You know, the thing that inevitably starts the midnight after or sometimes even the afternoon of Thanksgiving day.
To clarify, let me just say that I am a sucker for deals and walking or … stampeding ... off those calories after a day of mindlessly gorging, but I find it a tad ironic that the day after what is supposed to be a selfless holiday, we find ourselves racing to get deals on items that, first of all, are usually made in countries where people aren’t allowed to have holiday breaks, weekend breaks, or even lunch breaks, and second of all, are only there to be purchased in stores because several people, also with families, had to give up quality time with their families to tend to consumers across the globe. And it’s becoming more and more common for large retailers to start opening on Thanksgiving day, leaving employees no other options but to miss their holiday so they can make ends meet and pay that month’s rent.
Something about that doesn’t sit right with me.
Isn’t the whole Thanksgiving thing about being thankful for what you are given? For what you currently have? Isn’t the entire day supposed to be about family and intrinsic blessings? It’s not often you’ll stumble upon a Facebook post that reads, “This year, I am so thankful for my new jeans, my super cute, green J. Crew dress, and my iPhone 7.”
Isn't it strange that everyone is posting pictures of their turkeys, families, pets, etc., yet only a few hours later, are literally stampeding over people to get half off on an electronic device that will be irrelevant in a year? The products will change. Companies will change. Next year, Apple products will probably have a new device out that will require new accessories. The Fitbit will be overshadowed by its successor, etc., etc.
But there is something that will always be relevant -- the people behind the counters.
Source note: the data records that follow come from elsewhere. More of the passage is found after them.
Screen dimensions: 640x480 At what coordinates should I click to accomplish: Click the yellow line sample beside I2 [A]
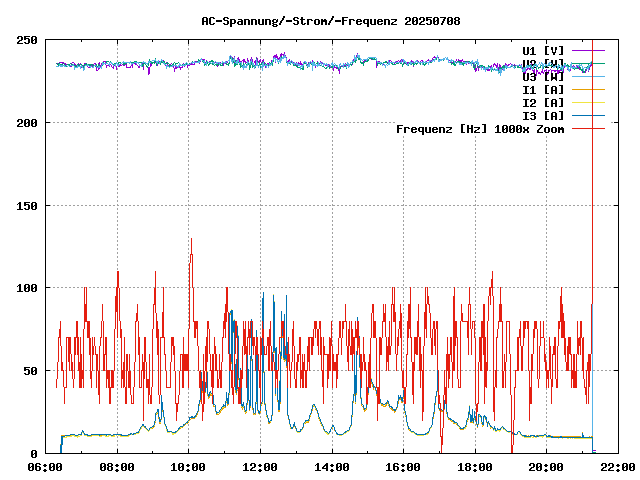tap(588, 102)
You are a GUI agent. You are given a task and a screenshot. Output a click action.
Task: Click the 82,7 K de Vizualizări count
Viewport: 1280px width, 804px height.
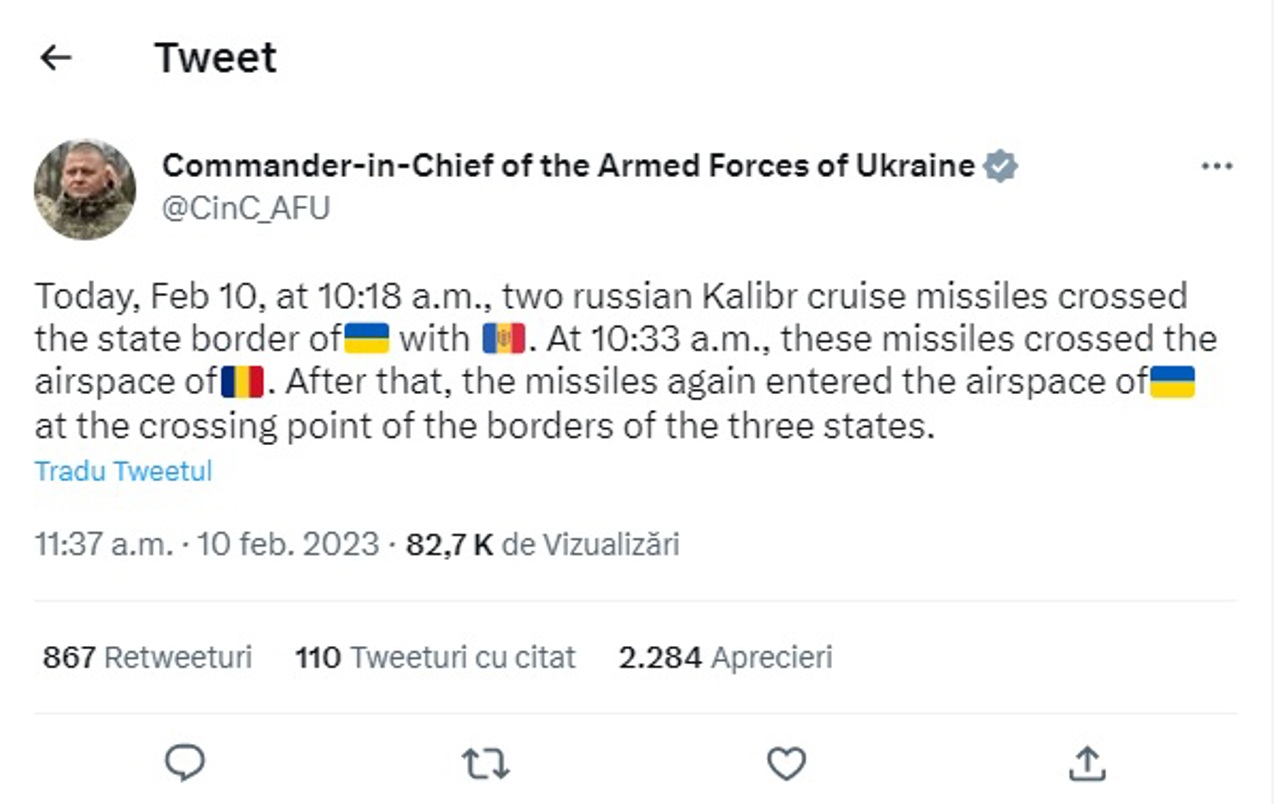pos(542,544)
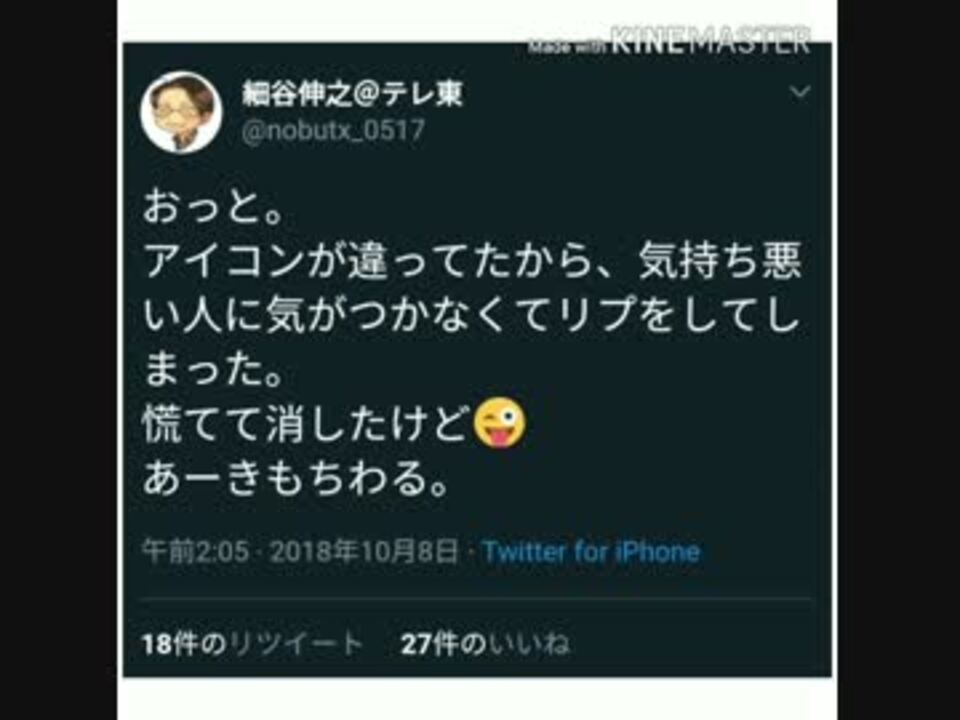Viewport: 960px width, 720px height.
Task: Open the 細谷伸之@テレ東 display name
Action: coord(352,94)
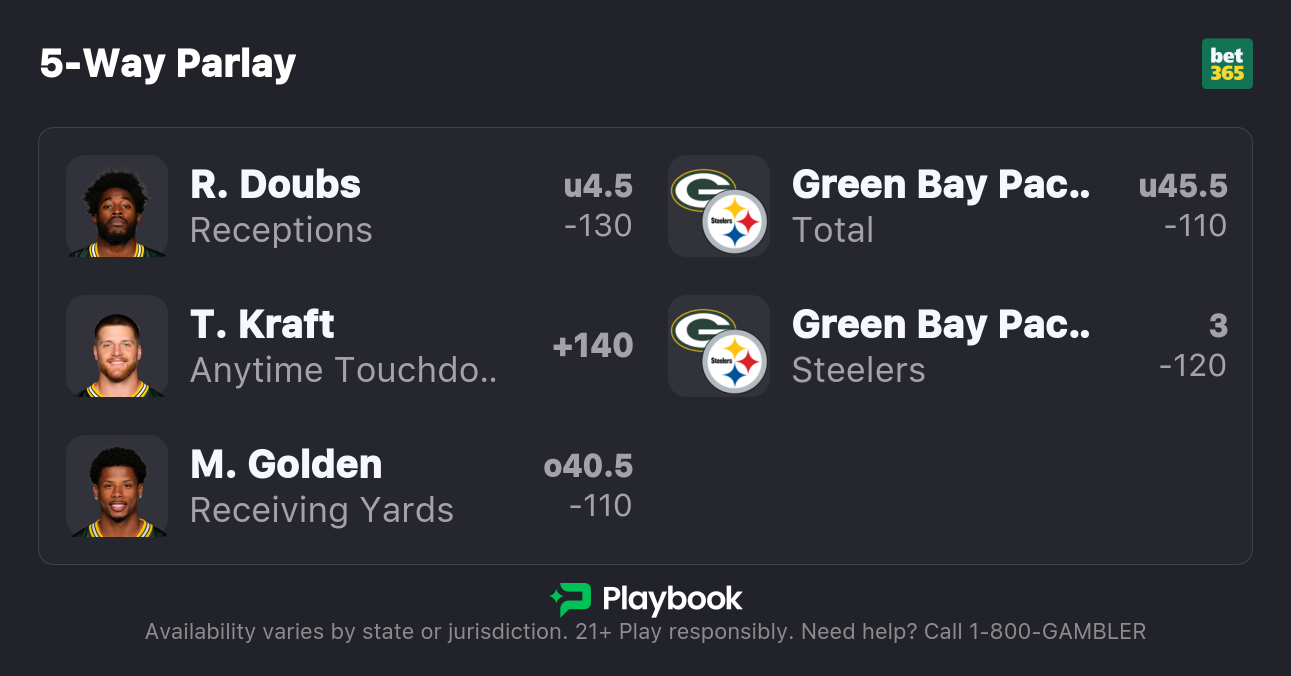Click the u45.5 game total line
The image size is (1291, 676).
[x=1183, y=186]
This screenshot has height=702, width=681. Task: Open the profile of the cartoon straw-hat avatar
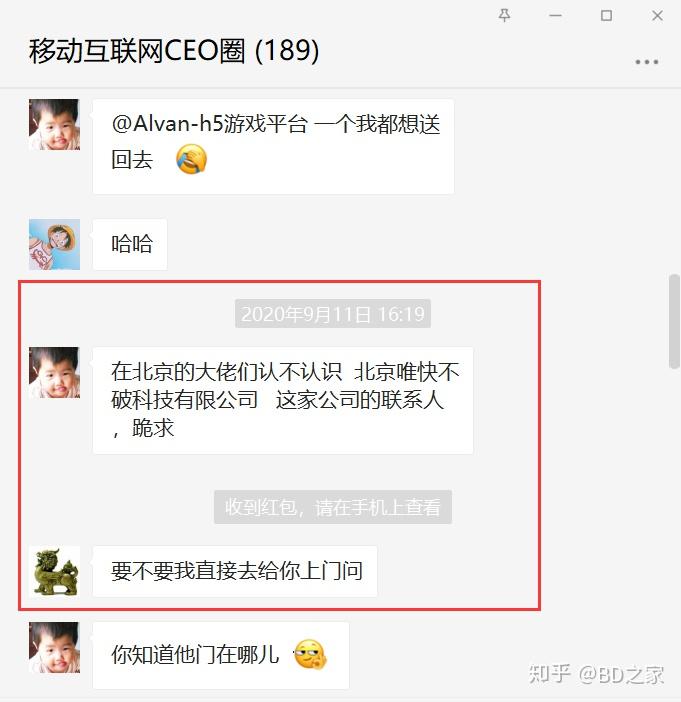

The feelings of frustration they will endure from having only 30 minutes to spend with their sister who lives in New York because they had to clock in for a job that assures others that they will save 50 percent on the next new electronic product.
I know it is unrealistic to assume that any of these opinions could ever hold enough weight to dissuade the majority of consumers and, like I said, I am all about great deals, but let’s be considerate next Thanksgiving and contribute our dollars to companies who actually care about their employees.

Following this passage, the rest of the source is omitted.